Stated exercise:
In two sentences, how would you summarize the passage on CCDI values and supplier rankings?

Quoted passage:
########

From Figure 2, we can know that the CCDI values of all permutations have changed with different α values. With the increase of risk aversion coefficient α, the CCDI values less than zero are becoming smaller and smaller, and the CCDI values greater than zero are getting bigger and bigger. But it's noted that the permutation P15 has the greatest CCDI value all the time. In other words, the optimal ranking of all sustainable suppliers has not changed, that is, S3>S2>S1>S4. From Figure 3, similar to the situation above, we find that the positive CCDI values are becoming bigger and bigger, and the negative CCDI values are getting smaller and smaller with the increasing of regret aversion coefficient δ. The greatest CCDI value always corresponds to the permutation P15, which demonstrates that the priority of all sustainable suppliers is S3>S2>S1>S4.

########

Excerpted records:
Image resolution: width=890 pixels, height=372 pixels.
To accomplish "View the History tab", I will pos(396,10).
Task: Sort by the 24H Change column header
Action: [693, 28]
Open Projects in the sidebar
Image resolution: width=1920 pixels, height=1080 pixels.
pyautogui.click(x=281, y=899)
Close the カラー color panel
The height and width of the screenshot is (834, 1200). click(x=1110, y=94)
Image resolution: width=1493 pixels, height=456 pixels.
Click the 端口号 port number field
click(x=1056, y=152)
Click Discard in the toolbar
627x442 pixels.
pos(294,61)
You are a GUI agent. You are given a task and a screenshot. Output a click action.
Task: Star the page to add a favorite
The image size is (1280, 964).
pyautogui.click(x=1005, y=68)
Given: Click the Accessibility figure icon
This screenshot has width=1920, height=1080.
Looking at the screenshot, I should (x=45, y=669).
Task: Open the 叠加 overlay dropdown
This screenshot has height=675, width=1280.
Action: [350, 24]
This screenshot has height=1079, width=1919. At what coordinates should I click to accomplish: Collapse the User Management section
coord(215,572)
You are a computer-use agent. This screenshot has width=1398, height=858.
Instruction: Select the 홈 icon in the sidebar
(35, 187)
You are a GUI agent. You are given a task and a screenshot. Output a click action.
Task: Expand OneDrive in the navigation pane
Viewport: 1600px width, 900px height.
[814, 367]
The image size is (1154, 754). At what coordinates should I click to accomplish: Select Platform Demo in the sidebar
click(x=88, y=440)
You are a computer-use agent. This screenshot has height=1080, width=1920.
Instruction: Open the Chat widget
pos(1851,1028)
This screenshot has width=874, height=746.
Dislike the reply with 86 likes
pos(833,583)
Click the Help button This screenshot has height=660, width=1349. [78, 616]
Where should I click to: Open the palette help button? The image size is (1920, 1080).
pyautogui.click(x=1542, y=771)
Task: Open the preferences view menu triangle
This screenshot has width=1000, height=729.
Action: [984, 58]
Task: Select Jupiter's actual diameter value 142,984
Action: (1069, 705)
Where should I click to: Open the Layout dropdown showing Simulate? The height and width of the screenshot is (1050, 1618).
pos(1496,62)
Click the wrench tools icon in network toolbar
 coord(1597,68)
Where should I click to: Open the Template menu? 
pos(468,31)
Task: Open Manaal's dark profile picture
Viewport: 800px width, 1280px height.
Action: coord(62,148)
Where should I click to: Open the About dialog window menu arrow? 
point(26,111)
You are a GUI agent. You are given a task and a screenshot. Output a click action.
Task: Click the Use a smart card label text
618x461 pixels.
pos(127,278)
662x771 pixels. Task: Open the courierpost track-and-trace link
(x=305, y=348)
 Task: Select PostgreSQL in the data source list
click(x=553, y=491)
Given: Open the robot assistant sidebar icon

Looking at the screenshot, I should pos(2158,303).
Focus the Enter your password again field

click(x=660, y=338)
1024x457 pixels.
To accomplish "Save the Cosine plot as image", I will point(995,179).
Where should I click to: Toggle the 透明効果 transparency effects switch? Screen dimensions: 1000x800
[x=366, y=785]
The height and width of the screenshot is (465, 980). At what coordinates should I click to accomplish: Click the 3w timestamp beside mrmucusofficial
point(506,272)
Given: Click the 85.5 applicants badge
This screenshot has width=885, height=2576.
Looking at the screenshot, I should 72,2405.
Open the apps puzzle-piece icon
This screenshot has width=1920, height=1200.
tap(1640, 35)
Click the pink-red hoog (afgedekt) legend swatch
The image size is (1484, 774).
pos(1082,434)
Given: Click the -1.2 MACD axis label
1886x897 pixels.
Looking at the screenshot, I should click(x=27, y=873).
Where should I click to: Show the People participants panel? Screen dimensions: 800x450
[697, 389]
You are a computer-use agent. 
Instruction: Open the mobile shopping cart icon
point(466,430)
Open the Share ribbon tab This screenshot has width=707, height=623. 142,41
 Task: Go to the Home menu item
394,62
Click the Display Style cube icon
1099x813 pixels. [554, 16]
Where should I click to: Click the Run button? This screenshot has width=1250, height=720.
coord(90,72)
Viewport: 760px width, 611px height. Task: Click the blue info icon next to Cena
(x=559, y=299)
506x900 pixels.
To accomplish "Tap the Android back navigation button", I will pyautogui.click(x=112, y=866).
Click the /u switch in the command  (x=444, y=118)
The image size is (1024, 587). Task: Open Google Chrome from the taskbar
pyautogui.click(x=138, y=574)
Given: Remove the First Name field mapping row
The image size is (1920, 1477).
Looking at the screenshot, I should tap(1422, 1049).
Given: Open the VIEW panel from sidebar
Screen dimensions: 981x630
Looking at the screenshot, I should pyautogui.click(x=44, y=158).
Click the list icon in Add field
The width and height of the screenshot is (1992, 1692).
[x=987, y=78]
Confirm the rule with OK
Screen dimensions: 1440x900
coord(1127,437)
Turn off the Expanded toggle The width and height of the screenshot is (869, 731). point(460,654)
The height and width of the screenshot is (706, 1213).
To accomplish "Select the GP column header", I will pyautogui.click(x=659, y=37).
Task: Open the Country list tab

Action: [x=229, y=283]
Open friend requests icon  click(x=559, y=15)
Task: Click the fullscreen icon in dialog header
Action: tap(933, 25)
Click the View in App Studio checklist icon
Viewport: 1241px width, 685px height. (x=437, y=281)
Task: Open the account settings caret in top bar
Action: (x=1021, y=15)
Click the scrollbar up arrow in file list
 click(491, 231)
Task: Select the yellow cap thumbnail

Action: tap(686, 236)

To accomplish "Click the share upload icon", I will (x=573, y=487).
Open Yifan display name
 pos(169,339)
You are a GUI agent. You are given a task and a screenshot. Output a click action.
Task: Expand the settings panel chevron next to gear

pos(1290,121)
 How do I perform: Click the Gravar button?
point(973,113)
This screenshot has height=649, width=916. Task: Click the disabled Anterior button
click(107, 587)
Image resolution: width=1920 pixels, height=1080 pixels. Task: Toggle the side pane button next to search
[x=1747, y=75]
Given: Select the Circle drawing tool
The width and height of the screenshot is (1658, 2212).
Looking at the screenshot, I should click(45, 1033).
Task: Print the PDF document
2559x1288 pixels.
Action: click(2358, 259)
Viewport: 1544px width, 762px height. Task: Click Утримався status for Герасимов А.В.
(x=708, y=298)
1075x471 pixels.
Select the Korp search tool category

########

Output of the task:
Figures 2 and 3 show that as the risk aversion coefficient α and the regret aversion coefficient δ increase, the positive CCDI values grow bigger and the negative ones grow smaller. In both cases, permutation P15 always has the greatest CCDI value, so the ranking of the sustainable suppliers stays S3>S2>S1>S4.